Après deux ans d’attente, les débats à l’Assemblée nationale sur la réforme pénale ont débuté, enfin !

Las, sous l’effet des procès en laxisme, de l’agitation de l’épouvantail des« dangereux récidivistes », une partie de la majorité parlementaire apparaît tétanisée. Nourrie d’injonctions contradictoires, elle risque de tomber dans le piège tendu par les adversaires de la réforme en acceptant des régressions au prétexte d’équilibre. Il faut pourtant le dire avec fermeté : la justice pénale n’est pas soluble dans le « donnant-donnant ».

La philosophie qui sous-tend cette réforme est juste : elle consiste à redonner sa place au suivi et à l’accompagnement, à déplacer le centre de gravité de la sanction de la prison vers la cité, à repenser toute peine de prison comme s’exécutant pour partie en détention, pour partie en milieu ouvert, pour offrir à la société et au condamné de meilleures perspectives de réinsertion.

Mais pour atteindre cet objectif fondamental, il ne faut pas s’arrêter au milieu du gué !

Étendre la contrainte pénale à tous les délits, dès aujourd’hui, est une condition essentielle de la réussite de cette réforme. Parce que la peine encourue dit souvent très peu de la gravité réelle et intrinsèque d’un fait délictuel. Parce que le suivi adapté et approfondi doit profiter à ceux qui en ont le plus besoin, sur la base de leur personnalité. Enfin, par cohérence avec le système existant qui autorise un juge à prononcer un sursis avec mise à l’épreuve à l’encontre de toute personne coupable d’un délit et même d’un crime. Renoncer à cette extension serait une erreur politique !

Et surtout, il est dangereux de vouloir donner des gages de fermeté, en dénaturant la réforme par des mesures inédites de surveillance généralisée, contraires à l’esprit du texte et aux principes fondamentaux de notre droit.

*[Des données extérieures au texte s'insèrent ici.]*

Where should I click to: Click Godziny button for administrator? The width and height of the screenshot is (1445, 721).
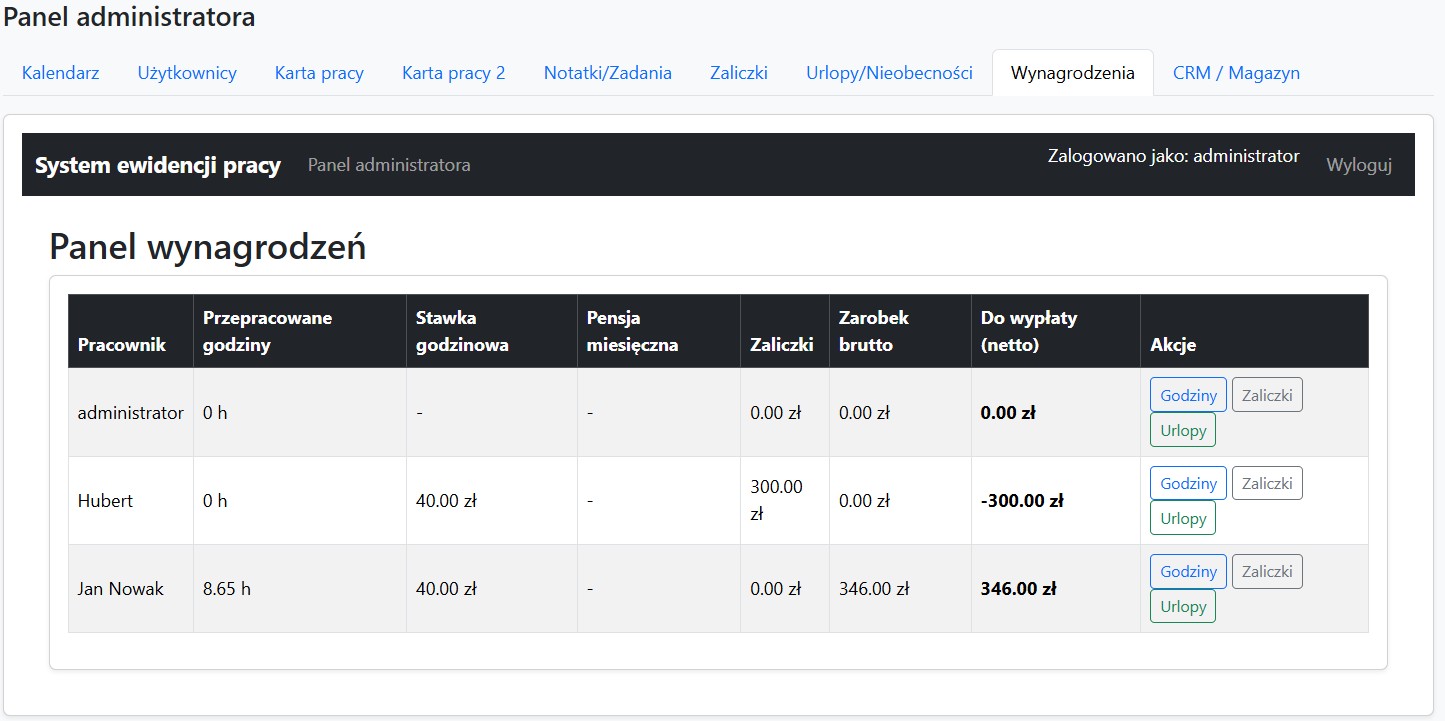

Renforcer de manière aveugle les moyens de contrôle du juge de l’application des peines (JAP) par un pouvoir de géolocalisation et d’écoutes téléphoniques, sans seuil ni garantie, est totalement disproportionné.

Généraliser le procédé de la surveillance judiciaire des sortants en fin de peine – imaginé par la droite la plus sécuritaire – à tous les détenus traduit une méconnaissance des textes existants qui permettent déjà de répondre aux situations les plus complexes. Imposer une surveillance en fin de peine est radicalement incohérent lorsqu’on veut réinsérer le condamné dans la communauté en l’impliquant dans un projet, dans une dynamique. C’est surtout condamner à l’échec la mesure de libération sous contrainte !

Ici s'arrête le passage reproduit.